Taxpayers having over $150,000 in taxable gross receipts sitused to Ohio for the calendar year must first register for CAT with the Department of Taxation and then file tax returns for the CAT. Shippers with $150,000 to $1 million in Ohio based gross receipts in a calendar year must pay an annual minimum tax (AMT) of $150. The AMT for shippers with total taxable gross receipts more than $1 million but less than or equal to $2 million will be $800; AMT for shippers with taxable gross receipts more than $2 million but less than or equal to $4 million, $2,100; and AMT for shippers with taxable gross receipts in excess of $4 million, $2,600. Unlike some states that exempt the sale of fresh produce from their gross receipts tax, there is no such exception for fresh produce in Ohio.
Companies that fail to file the Ohio CAT can be subject to an audit with a 10-year lookback to recover uncollected taxes plus penalties and interest. However, shippers that enroll in the state’s voluntary disclosure program can shorten the lookback to three years and eliminate potential penalties if they timely pay any CAT. Keep in mind that the voluntary disclosure program is only available to companies that enroll before receiving a notice from the state; companies that have received a notice from the Ohio tax authority may not avail themselves of the program.

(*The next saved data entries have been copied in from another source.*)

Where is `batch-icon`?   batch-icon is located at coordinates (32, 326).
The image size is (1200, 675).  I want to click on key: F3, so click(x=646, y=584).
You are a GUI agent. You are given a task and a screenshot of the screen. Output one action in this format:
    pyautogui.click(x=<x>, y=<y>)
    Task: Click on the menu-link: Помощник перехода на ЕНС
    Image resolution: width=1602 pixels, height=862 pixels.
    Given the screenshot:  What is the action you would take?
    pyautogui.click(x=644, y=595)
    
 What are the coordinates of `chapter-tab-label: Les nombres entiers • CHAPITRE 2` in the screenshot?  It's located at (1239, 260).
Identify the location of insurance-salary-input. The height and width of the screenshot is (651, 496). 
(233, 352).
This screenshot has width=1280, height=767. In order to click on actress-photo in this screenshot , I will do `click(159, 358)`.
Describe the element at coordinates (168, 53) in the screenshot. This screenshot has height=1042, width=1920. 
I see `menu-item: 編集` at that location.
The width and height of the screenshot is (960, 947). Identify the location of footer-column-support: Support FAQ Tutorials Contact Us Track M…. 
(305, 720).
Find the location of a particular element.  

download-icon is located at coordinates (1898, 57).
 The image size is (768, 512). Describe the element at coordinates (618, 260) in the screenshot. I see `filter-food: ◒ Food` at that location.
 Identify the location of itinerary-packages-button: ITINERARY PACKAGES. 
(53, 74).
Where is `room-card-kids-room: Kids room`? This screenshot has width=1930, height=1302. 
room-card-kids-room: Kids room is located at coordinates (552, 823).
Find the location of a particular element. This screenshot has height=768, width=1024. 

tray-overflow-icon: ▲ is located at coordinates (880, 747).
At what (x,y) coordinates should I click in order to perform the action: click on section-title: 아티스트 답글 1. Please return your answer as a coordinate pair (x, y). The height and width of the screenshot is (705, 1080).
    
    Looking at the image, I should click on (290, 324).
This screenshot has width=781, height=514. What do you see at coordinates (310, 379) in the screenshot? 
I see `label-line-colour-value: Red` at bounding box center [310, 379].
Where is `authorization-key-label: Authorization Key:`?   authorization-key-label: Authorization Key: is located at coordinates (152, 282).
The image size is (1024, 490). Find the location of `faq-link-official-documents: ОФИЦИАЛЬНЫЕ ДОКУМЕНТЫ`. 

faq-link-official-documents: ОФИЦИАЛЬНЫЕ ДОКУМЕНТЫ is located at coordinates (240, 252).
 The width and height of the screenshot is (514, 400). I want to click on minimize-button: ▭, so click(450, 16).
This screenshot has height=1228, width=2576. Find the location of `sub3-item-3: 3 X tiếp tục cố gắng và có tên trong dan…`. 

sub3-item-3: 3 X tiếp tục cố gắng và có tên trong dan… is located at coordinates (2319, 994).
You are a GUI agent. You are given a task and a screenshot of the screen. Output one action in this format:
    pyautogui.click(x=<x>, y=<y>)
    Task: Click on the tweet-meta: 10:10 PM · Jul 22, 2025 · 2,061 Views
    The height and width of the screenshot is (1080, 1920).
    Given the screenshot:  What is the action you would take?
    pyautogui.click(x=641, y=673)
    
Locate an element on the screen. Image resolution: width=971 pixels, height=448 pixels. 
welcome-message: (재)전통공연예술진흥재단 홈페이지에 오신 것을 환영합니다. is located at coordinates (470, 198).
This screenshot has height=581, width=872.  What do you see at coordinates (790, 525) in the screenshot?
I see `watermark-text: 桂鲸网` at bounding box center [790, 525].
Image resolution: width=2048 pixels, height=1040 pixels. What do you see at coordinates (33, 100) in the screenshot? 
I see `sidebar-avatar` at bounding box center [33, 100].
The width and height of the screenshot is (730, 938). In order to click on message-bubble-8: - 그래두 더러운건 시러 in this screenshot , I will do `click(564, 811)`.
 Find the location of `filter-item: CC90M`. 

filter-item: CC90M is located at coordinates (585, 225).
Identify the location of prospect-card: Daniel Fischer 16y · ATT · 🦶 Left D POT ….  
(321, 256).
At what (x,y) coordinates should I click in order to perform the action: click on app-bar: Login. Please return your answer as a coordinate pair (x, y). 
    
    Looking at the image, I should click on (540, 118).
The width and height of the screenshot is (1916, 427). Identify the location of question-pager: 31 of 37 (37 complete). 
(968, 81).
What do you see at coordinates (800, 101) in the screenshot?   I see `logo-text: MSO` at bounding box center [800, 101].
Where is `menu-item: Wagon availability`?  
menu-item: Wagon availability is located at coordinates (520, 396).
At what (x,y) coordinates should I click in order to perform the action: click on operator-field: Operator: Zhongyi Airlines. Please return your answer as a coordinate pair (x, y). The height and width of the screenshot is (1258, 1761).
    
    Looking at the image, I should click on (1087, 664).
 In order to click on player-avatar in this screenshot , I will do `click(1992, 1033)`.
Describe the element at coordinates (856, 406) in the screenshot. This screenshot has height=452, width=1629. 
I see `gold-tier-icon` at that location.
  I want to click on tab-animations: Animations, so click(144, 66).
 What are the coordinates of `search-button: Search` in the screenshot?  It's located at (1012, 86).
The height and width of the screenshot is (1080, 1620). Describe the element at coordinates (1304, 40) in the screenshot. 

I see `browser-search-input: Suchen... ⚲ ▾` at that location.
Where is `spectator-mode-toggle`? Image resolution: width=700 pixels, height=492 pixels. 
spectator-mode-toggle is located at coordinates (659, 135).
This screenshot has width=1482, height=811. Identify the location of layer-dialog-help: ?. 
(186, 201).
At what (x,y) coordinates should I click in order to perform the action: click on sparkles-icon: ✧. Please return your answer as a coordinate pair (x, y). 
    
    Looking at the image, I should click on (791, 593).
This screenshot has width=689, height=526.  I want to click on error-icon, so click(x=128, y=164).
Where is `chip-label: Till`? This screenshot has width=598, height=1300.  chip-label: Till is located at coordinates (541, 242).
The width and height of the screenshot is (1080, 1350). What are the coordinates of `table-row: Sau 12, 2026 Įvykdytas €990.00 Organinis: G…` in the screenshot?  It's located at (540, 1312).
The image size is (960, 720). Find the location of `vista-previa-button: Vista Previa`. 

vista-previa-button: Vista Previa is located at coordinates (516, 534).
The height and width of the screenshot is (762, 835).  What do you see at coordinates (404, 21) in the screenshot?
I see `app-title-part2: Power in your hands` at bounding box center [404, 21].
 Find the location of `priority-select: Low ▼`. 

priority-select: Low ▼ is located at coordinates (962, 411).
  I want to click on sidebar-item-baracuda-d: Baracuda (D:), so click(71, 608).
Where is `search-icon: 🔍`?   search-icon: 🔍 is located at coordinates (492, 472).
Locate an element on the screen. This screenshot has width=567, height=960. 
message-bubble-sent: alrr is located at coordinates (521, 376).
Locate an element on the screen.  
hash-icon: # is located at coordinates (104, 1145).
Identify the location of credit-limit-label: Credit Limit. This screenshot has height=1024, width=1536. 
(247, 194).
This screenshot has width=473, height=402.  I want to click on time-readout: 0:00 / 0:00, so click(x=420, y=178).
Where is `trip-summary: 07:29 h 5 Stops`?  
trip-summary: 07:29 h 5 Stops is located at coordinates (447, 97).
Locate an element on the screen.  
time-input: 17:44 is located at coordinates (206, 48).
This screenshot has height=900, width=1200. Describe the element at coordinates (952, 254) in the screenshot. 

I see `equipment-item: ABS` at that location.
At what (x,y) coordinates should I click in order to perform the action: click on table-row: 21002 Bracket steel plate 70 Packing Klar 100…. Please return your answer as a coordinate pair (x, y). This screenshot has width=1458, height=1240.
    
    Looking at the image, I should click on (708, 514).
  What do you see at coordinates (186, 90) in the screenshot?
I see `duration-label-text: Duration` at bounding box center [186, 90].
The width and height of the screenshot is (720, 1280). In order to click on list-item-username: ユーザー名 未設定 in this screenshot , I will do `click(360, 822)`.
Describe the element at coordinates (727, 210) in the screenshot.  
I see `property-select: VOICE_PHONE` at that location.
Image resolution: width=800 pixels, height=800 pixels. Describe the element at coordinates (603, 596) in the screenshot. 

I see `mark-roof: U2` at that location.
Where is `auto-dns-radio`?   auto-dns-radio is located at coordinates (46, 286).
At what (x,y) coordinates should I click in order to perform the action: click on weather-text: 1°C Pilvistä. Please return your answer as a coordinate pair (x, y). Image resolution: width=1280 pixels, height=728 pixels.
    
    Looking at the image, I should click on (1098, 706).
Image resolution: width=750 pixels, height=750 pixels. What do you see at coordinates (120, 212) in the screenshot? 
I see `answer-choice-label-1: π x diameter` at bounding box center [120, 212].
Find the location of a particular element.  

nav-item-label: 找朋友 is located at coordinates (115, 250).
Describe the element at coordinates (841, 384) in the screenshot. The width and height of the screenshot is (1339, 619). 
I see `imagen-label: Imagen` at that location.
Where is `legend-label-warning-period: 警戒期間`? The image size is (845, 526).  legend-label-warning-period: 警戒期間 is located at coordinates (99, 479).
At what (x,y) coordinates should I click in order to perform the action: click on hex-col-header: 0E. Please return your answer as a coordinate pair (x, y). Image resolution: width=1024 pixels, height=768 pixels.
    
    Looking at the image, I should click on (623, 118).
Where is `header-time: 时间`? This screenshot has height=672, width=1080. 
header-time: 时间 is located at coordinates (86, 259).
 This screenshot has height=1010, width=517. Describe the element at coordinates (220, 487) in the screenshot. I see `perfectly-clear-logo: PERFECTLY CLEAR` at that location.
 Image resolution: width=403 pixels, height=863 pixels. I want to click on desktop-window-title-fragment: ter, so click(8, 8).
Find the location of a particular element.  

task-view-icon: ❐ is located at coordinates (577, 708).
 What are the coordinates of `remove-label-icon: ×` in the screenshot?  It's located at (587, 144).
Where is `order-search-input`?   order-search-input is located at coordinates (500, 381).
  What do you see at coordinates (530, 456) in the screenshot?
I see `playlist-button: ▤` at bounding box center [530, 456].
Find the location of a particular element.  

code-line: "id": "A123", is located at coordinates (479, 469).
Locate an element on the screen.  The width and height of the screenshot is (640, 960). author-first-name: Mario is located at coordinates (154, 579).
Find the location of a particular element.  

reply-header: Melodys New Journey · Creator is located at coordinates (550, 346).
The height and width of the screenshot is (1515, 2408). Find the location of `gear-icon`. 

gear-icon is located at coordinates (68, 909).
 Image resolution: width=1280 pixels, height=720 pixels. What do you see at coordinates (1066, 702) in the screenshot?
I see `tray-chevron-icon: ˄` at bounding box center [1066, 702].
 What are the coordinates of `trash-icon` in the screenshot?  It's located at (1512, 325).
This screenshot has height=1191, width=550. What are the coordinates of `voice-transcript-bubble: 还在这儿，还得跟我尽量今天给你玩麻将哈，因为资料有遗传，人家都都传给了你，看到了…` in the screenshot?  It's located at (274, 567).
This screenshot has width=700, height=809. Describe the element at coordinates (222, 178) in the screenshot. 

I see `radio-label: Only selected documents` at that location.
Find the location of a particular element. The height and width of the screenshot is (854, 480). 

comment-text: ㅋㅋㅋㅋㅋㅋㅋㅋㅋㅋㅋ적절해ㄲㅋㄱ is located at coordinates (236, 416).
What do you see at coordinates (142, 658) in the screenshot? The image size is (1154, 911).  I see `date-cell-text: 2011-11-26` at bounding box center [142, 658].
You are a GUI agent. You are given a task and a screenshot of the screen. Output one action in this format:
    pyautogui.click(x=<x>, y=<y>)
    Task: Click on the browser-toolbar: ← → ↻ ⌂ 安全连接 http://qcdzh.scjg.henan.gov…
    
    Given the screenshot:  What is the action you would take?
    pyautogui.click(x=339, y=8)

Shippers with Ohio receipts should consult with their tax advisors about entering into a Voluntary Disclosure Agreement with the state before receiving a notice of non-compliance. Additional information can be found on Ohio’s Taxation website here.
Finally, other states, such as Oregon have enacted a similar CAT on gross receipts sitused in the state, or are considering doing so to boost tax revenues.